### Exercise directions
Among the entries that follow, the required portion opens with the line containing "The height and width of the screenshot is (522, 622)." and closes with the line containing "Task: Expand the datacenter1 panel". Give that portion again exactly, and nothing else.

### Records supplied
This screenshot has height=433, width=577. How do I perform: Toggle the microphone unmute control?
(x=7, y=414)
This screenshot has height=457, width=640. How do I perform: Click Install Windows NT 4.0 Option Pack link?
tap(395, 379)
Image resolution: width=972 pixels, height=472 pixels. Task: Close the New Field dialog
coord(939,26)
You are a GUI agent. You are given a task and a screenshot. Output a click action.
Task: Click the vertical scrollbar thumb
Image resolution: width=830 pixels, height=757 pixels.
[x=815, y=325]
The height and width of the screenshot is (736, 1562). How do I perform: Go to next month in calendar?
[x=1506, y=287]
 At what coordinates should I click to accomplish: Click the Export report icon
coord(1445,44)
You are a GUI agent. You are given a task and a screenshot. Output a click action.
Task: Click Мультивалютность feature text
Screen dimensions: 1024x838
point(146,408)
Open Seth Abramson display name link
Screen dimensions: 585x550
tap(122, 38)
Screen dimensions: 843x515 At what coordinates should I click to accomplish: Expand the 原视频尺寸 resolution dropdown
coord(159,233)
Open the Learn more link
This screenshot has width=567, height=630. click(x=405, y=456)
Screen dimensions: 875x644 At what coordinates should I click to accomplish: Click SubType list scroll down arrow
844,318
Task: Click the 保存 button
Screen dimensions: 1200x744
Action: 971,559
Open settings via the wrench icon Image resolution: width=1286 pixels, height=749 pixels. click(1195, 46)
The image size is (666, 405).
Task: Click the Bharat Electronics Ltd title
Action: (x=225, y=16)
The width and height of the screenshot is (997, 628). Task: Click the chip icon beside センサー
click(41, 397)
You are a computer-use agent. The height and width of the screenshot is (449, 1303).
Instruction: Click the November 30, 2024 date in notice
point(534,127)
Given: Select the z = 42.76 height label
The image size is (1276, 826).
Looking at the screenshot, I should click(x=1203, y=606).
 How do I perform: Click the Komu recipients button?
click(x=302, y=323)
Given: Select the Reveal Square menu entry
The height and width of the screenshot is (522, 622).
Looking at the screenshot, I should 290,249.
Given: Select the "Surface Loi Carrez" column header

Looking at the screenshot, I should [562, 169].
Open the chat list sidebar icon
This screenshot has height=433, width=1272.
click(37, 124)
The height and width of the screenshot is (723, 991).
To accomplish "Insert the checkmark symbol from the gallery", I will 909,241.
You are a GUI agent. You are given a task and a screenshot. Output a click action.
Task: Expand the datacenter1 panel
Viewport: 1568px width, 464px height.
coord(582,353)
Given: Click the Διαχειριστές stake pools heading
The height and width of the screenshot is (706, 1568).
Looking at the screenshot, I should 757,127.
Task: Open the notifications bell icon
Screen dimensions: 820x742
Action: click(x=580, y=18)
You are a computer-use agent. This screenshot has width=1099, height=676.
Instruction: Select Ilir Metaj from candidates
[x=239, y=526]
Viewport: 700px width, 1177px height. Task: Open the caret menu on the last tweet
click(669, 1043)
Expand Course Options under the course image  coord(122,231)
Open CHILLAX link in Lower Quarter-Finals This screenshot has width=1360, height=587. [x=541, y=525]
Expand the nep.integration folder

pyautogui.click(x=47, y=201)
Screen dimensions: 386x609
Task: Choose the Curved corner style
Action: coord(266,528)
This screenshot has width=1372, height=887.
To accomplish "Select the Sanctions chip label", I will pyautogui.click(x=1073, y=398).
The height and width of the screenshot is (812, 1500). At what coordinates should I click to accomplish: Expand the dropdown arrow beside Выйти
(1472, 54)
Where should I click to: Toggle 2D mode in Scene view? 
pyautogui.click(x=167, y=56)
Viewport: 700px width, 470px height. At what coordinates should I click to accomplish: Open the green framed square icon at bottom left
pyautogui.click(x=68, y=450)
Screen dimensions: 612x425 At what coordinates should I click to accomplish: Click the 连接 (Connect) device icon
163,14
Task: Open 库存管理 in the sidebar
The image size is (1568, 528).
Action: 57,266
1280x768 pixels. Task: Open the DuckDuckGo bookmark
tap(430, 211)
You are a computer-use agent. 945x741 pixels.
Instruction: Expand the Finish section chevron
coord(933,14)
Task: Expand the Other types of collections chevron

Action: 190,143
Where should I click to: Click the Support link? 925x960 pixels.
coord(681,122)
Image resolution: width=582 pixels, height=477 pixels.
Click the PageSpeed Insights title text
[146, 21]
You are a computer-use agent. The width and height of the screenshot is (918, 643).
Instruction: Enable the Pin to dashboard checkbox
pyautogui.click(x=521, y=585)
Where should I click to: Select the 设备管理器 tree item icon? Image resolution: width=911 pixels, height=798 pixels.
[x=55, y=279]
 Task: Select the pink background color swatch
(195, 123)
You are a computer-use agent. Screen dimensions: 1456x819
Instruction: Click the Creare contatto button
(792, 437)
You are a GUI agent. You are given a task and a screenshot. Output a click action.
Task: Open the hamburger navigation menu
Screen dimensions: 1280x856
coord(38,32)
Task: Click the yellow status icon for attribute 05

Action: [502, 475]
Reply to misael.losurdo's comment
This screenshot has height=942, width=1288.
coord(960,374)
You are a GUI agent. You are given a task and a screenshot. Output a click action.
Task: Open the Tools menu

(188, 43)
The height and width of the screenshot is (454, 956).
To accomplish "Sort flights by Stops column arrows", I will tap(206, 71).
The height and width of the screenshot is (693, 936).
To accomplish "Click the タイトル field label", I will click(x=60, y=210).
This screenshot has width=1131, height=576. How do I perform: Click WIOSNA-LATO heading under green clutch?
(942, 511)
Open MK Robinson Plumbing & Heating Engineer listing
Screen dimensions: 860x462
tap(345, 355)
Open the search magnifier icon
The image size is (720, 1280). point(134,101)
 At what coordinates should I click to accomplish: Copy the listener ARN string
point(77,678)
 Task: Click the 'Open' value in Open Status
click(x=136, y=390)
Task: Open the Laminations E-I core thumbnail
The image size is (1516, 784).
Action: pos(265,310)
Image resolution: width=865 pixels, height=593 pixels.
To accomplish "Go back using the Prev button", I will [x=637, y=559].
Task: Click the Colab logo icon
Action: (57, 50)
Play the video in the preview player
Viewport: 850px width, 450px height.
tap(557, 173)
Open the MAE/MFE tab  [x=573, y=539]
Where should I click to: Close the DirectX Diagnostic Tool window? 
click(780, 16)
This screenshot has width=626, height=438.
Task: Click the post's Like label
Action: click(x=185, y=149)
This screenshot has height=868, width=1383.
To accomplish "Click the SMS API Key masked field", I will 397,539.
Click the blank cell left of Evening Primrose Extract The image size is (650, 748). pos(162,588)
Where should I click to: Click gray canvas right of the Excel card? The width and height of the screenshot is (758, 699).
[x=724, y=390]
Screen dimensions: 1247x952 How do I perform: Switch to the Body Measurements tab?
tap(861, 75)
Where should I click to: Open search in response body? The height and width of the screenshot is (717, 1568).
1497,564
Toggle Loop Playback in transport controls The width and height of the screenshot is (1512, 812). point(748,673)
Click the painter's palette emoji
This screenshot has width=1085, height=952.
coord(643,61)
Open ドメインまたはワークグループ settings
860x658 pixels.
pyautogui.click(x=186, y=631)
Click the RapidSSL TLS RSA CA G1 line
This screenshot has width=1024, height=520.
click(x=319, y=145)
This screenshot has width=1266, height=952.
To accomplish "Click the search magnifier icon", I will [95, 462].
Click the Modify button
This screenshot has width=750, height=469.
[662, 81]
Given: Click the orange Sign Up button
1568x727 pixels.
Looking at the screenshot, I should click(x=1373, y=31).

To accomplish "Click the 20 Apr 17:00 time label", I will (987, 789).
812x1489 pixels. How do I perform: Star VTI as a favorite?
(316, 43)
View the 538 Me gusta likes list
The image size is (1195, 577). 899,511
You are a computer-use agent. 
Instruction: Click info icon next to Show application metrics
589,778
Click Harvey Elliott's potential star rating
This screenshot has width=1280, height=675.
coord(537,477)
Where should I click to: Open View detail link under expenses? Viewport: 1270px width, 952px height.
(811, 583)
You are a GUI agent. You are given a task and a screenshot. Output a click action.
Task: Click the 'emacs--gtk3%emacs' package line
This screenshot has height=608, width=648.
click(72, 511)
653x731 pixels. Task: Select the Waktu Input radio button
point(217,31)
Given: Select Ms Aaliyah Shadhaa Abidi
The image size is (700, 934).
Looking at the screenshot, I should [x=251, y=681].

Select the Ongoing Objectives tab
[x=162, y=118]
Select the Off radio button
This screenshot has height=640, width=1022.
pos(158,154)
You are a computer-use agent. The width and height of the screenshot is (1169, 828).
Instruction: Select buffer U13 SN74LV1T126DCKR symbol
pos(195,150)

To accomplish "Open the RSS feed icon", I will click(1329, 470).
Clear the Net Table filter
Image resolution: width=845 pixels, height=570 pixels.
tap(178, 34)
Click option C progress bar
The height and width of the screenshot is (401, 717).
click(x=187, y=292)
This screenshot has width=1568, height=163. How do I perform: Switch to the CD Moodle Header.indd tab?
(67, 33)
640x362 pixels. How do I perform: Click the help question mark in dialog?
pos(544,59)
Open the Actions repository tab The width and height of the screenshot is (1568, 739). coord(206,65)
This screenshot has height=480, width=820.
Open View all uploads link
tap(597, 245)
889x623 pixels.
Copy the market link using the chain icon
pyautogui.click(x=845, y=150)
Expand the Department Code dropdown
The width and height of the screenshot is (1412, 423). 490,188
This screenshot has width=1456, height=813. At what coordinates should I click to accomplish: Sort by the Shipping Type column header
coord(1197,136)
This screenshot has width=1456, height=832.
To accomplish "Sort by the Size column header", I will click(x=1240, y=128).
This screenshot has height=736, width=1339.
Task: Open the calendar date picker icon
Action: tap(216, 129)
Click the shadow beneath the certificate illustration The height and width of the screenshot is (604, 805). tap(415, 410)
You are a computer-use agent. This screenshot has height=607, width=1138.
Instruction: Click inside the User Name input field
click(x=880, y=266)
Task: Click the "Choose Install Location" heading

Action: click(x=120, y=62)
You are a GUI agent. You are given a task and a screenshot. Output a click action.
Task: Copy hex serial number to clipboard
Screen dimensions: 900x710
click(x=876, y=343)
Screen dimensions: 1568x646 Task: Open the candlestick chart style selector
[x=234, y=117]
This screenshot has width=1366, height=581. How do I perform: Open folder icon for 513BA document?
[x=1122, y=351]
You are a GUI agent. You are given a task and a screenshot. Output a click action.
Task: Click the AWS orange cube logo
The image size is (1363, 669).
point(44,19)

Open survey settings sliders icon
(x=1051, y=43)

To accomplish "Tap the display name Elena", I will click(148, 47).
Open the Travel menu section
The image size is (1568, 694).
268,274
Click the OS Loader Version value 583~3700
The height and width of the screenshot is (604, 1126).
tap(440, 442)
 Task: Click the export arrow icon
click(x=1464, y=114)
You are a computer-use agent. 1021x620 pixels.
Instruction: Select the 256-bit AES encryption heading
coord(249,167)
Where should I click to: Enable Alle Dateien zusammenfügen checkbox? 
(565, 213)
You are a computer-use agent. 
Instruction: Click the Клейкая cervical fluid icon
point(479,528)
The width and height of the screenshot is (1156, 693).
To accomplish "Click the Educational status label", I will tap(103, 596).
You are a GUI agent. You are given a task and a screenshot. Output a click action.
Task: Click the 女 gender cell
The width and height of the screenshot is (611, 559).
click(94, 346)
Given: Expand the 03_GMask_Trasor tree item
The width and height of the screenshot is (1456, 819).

### Solution to the exercise
The height and width of the screenshot is (522, 622).
Looking at the screenshot, I should 290,249.
Given: Select the "Surface Loi Carrez" column header

Looking at the screenshot, I should [562, 169].
Open the chat list sidebar icon
This screenshot has height=433, width=1272.
click(37, 124)
The height and width of the screenshot is (723, 991).
To accomplish "Insert the checkmark symbol from the gallery", I will 909,241.
You are a GUI agent. You are given a task and a screenshot. Output a click action.
Task: Expand the datacenter1 panel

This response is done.